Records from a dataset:
((

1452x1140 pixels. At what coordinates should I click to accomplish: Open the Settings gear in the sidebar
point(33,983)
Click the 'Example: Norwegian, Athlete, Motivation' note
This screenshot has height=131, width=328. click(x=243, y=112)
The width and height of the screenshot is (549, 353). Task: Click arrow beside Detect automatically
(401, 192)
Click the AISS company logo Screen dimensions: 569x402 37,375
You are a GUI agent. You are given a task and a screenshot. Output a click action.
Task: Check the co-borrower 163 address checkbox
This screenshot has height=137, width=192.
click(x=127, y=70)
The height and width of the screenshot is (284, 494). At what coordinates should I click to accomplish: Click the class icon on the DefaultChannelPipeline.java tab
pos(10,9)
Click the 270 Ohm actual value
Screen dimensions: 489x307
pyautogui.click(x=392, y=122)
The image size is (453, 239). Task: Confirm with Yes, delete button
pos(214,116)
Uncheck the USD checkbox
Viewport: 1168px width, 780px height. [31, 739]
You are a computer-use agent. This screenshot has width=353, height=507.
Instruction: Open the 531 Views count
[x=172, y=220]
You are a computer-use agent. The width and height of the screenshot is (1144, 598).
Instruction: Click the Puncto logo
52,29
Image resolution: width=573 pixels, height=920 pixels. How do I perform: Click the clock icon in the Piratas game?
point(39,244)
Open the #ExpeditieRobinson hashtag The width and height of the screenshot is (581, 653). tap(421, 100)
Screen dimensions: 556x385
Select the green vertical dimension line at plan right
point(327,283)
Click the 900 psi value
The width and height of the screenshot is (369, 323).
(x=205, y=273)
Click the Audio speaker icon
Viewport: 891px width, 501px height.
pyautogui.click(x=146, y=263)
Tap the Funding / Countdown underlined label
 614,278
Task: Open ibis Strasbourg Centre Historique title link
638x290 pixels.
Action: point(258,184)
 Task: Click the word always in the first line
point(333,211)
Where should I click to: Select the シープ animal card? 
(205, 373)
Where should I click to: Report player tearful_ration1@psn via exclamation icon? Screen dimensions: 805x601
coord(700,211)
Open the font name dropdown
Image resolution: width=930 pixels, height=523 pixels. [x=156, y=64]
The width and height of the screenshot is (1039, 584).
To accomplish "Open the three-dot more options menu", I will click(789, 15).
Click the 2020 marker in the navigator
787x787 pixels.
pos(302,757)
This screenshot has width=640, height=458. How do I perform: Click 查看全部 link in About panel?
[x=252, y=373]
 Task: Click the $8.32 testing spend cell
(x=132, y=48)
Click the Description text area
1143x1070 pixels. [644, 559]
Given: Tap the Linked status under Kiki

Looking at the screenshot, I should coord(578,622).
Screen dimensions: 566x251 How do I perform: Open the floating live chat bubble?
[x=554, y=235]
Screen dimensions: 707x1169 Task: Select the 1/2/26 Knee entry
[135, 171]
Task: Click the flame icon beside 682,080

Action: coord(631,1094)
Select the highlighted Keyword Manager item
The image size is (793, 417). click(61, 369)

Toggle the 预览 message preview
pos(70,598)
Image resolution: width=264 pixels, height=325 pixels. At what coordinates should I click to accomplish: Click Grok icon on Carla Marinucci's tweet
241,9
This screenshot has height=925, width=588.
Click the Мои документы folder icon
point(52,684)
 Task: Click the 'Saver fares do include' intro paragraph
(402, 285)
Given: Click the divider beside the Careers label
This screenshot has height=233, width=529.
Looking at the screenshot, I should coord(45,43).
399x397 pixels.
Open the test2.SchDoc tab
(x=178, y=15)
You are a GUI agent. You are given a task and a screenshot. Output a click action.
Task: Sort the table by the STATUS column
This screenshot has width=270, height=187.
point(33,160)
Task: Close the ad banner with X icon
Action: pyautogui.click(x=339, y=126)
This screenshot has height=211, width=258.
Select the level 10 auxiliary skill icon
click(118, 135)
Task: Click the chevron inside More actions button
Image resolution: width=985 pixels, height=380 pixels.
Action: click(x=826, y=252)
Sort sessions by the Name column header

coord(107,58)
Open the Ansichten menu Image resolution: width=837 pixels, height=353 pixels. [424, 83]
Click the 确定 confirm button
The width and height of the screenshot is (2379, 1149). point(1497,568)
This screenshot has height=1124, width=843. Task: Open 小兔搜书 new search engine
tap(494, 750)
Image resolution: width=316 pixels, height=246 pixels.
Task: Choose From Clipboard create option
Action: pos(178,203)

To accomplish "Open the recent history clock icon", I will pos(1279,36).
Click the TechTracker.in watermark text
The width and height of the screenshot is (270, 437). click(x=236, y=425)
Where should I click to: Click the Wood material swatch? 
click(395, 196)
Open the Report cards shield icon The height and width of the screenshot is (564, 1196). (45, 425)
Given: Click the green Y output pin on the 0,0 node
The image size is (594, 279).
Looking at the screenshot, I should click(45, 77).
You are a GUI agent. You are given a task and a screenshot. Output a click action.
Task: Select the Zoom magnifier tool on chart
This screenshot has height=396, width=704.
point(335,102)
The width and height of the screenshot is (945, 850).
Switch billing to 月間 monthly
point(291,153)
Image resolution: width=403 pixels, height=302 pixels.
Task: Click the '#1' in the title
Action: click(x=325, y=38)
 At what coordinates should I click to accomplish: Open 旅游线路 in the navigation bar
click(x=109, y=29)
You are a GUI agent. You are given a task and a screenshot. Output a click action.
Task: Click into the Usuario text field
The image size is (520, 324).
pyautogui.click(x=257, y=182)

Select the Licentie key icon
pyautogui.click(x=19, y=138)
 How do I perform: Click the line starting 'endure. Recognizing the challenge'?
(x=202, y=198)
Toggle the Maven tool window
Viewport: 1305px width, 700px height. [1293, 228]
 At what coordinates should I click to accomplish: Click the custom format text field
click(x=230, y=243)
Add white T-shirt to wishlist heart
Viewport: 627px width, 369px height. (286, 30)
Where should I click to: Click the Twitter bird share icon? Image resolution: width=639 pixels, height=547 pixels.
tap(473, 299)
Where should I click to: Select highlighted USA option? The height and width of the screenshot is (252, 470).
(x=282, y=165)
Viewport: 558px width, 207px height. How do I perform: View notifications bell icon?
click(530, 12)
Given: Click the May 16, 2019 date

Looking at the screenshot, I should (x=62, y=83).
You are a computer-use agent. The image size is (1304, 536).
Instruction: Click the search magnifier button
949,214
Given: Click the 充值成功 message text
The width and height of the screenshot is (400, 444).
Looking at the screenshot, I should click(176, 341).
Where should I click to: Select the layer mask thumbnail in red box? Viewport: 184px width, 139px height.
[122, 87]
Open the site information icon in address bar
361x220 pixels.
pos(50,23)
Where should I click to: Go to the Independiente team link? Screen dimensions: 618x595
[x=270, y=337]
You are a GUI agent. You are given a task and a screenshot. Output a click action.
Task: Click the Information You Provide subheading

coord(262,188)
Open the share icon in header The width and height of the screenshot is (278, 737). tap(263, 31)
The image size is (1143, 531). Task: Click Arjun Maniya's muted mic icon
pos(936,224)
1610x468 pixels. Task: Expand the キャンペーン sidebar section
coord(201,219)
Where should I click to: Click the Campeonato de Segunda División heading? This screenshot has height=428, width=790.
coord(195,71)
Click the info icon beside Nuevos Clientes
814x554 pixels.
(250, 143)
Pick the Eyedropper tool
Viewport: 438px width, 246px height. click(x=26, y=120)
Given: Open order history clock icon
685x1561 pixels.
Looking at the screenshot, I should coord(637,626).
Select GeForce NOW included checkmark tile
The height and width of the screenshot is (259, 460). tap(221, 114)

))

Work to be completed: Exact copies of all the records are required.

Answer to the problem:
1452x1140 pixels. At what coordinates should I click to accomplish: Open the Settings gear in the sidebar
point(33,983)
Click the 'Example: Norwegian, Athlete, Motivation' note
This screenshot has height=131, width=328. click(x=243, y=112)
The width and height of the screenshot is (549, 353). Task: Click arrow beside Detect automatically
(401, 192)
Click the AISS company logo Screen dimensions: 569x402 37,375
You are a GUI agent. You are given a task and a screenshot. Output a click action.
Task: Check the co-borrower 163 address checkbox
This screenshot has height=137, width=192.
click(x=127, y=70)
The height and width of the screenshot is (284, 494). At what coordinates should I click to accomplish: Click the class icon on the DefaultChannelPipeline.java tab
pos(10,9)
Click the 270 Ohm actual value
Screen dimensions: 489x307
pyautogui.click(x=392, y=122)
The image size is (453, 239). Task: Confirm with Yes, delete button
pos(214,116)
Uncheck the USD checkbox
Viewport: 1168px width, 780px height. [31, 739]
You are a computer-use agent. This screenshot has width=353, height=507.
Instruction: Open the 531 Views count
[x=172, y=220]
You are a computer-use agent. The width and height of the screenshot is (1144, 598).
Instruction: Click the Puncto logo
52,29
Image resolution: width=573 pixels, height=920 pixels. How do I perform: Click the clock icon in the Piratas game?
point(39,244)
Open the #ExpeditieRobinson hashtag The width and height of the screenshot is (581, 653). tap(421, 100)
Screen dimensions: 556x385
Select the green vertical dimension line at plan right
point(327,283)
Click the 900 psi value
The width and height of the screenshot is (369, 323).
(x=205, y=273)
Click the Audio speaker icon
Viewport: 891px width, 501px height.
pyautogui.click(x=146, y=263)
Tap the Funding / Countdown underlined label
 614,278
Task: Open ibis Strasbourg Centre Historique title link
638x290 pixels.
Action: point(258,184)
 Task: Click the word always in the first line
point(333,211)
Where should I click to: Select the シープ animal card? 
(205, 373)
Where should I click to: Report player tearful_ration1@psn via exclamation icon? Screen dimensions: 805x601
coord(700,211)
Open the font name dropdown
Image resolution: width=930 pixels, height=523 pixels. [x=156, y=64]
The width and height of the screenshot is (1039, 584).
To accomplish "Open the three-dot more options menu", I will click(789, 15).
Click the 2020 marker in the navigator
787x787 pixels.
pos(302,757)
This screenshot has width=640, height=458. How do I perform: Click 查看全部 link in About panel?
[x=252, y=373]
 Task: Click the $8.32 testing spend cell
(x=132, y=48)
Click the Description text area
1143x1070 pixels. [644, 559]
Given: Tap the Linked status under Kiki

Looking at the screenshot, I should coord(578,622).
Screen dimensions: 566x251 How do I perform: Open the floating live chat bubble?
[x=554, y=235]
Screen dimensions: 707x1169 Task: Select the 1/2/26 Knee entry
[135, 171]
Task: Click the flame icon beside 682,080

Action: coord(631,1094)
Select the highlighted Keyword Manager item
The image size is (793, 417). click(61, 369)

Toggle the 预览 message preview
pos(70,598)
Image resolution: width=264 pixels, height=325 pixels. At what coordinates should I click to accomplish: Click Grok icon on Carla Marinucci's tweet
241,9
This screenshot has height=925, width=588.
Click the Мои документы folder icon
point(52,684)
 Task: Click the 'Saver fares do include' intro paragraph
(402, 285)
Given: Click the divider beside the Careers label
This screenshot has height=233, width=529.
Looking at the screenshot, I should coord(45,43).
399x397 pixels.
Open the test2.SchDoc tab
(x=178, y=15)
You are a GUI agent. You are given a task and a screenshot. Output a click action.
Task: Sort the table by the STATUS column
This screenshot has width=270, height=187.
point(33,160)
Task: Close the ad banner with X icon
Action: pyautogui.click(x=339, y=126)
This screenshot has height=211, width=258.
Select the level 10 auxiliary skill icon
click(118, 135)
Task: Click the chevron inside More actions button
Image resolution: width=985 pixels, height=380 pixels.
Action: click(x=826, y=252)
Sort sessions by the Name column header

coord(107,58)
Open the Ansichten menu Image resolution: width=837 pixels, height=353 pixels. [424, 83]
Click the 确定 confirm button
The width and height of the screenshot is (2379, 1149). point(1497,568)
This screenshot has height=1124, width=843. Task: Open 小兔搜书 new search engine
tap(494, 750)
Image resolution: width=316 pixels, height=246 pixels.
Task: Choose From Clipboard create option
Action: pos(178,203)

To accomplish "Open the recent history clock icon", I will pos(1279,36).
Click the TechTracker.in watermark text
The width and height of the screenshot is (270, 437). click(x=236, y=425)
Where should I click to: Click the Wood material swatch? 
click(395, 196)
Open the Report cards shield icon The height and width of the screenshot is (564, 1196). (45, 425)
Given: Click the green Y output pin on the 0,0 node
The image size is (594, 279).
Looking at the screenshot, I should click(45, 77).
You are a GUI agent. You are given a task and a screenshot. Output a click action.
Task: Select the Zoom magnifier tool on chart
This screenshot has height=396, width=704.
point(335,102)
The width and height of the screenshot is (945, 850).
Switch billing to 月間 monthly
point(291,153)
Image resolution: width=403 pixels, height=302 pixels.
Task: Click the '#1' in the title
Action: click(x=325, y=38)
 At what coordinates should I click to accomplish: Open 旅游线路 in the navigation bar
click(x=109, y=29)
You are a GUI agent. You are given a task and a screenshot. Output a click action.
Task: Click into the Usuario text field
The image size is (520, 324).
pyautogui.click(x=257, y=182)

Select the Licentie key icon
pyautogui.click(x=19, y=138)
 How do I perform: Click the line starting 'endure. Recognizing the challenge'?
(x=202, y=198)
Toggle the Maven tool window
Viewport: 1305px width, 700px height. [1293, 228]
 At what coordinates should I click to accomplish: Click the custom format text field
click(x=230, y=243)
Add white T-shirt to wishlist heart
Viewport: 627px width, 369px height. (286, 30)
Where should I click to: Click the Twitter bird share icon? Image resolution: width=639 pixels, height=547 pixels.
tap(473, 299)
Where should I click to: Select highlighted USA option? The height and width of the screenshot is (252, 470).
(x=282, y=165)
Viewport: 558px width, 207px height. How do I perform: View notifications bell icon?
click(530, 12)
Given: Click the May 16, 2019 date

Looking at the screenshot, I should (x=62, y=83).
You are a computer-use agent. The image size is (1304, 536).
Instruction: Click the search magnifier button
949,214
Given: Click the 充值成功 message text
The width and height of the screenshot is (400, 444).
Looking at the screenshot, I should click(176, 341).
Where should I click to: Select the layer mask thumbnail in red box? Viewport: 184px width, 139px height.
[122, 87]
Open the site information icon in address bar
361x220 pixels.
pos(50,23)
Where should I click to: Go to the Independiente team link? Screen dimensions: 618x595
[x=270, y=337]
You are a GUI agent. You are given a task and a screenshot. Output a click action.
Task: Click the Information You Provide subheading

coord(262,188)
Open the share icon in header The width and height of the screenshot is (278, 737). tap(263, 31)
The image size is (1143, 531). Task: Click Arjun Maniya's muted mic icon
pos(936,224)
1610x468 pixels. Task: Expand the キャンペーン sidebar section
coord(201,219)
Where should I click to: Click the Campeonato de Segunda División heading? This screenshot has height=428, width=790.
coord(195,71)
Click the info icon beside Nuevos Clientes
814x554 pixels.
(250, 143)
Pick the Eyedropper tool
Viewport: 438px width, 246px height. click(x=26, y=120)
Given: Open order history clock icon
685x1561 pixels.
Looking at the screenshot, I should coord(637,626).
Select GeForce NOW included checkmark tile
The height and width of the screenshot is (259, 460). tap(221, 114)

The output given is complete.